**Given records:**
━━━━━━━━━━━━━━━━━━━━━━━━━━━━━━

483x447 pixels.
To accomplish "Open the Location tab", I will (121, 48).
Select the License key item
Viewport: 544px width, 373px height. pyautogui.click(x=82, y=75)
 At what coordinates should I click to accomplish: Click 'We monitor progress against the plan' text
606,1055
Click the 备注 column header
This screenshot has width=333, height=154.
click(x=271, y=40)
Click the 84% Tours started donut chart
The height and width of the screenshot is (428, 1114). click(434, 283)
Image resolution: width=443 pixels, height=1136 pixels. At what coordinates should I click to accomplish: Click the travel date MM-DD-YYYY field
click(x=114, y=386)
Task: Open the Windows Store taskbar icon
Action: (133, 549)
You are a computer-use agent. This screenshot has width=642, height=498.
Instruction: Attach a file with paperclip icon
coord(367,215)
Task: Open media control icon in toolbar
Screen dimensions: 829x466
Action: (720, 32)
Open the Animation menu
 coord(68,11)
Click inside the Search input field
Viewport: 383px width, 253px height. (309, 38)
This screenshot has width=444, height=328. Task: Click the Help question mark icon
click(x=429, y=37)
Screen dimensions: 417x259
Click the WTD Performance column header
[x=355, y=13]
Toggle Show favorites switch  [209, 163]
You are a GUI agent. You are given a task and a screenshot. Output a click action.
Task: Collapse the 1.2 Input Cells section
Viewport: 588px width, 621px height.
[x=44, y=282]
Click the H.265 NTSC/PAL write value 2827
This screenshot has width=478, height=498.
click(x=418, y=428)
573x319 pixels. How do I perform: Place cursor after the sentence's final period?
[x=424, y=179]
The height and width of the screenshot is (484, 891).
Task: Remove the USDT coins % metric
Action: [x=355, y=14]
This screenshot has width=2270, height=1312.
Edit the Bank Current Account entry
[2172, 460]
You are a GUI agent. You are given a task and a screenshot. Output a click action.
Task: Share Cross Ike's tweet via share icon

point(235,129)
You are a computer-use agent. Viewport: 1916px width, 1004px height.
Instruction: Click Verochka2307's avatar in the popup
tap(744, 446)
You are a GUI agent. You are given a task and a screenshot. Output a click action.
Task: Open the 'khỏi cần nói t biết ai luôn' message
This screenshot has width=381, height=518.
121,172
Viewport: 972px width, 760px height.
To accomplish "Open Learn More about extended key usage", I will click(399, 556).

━━━━━━━━━━━━━━━━━━━━━━━━━━━━━━

Every line of the entries above that includes "will" should be copied.

To accomplish "Open the Location tab", I will (121, 48).
To accomplish "Open Learn More about extended key usage", I will click(399, 556).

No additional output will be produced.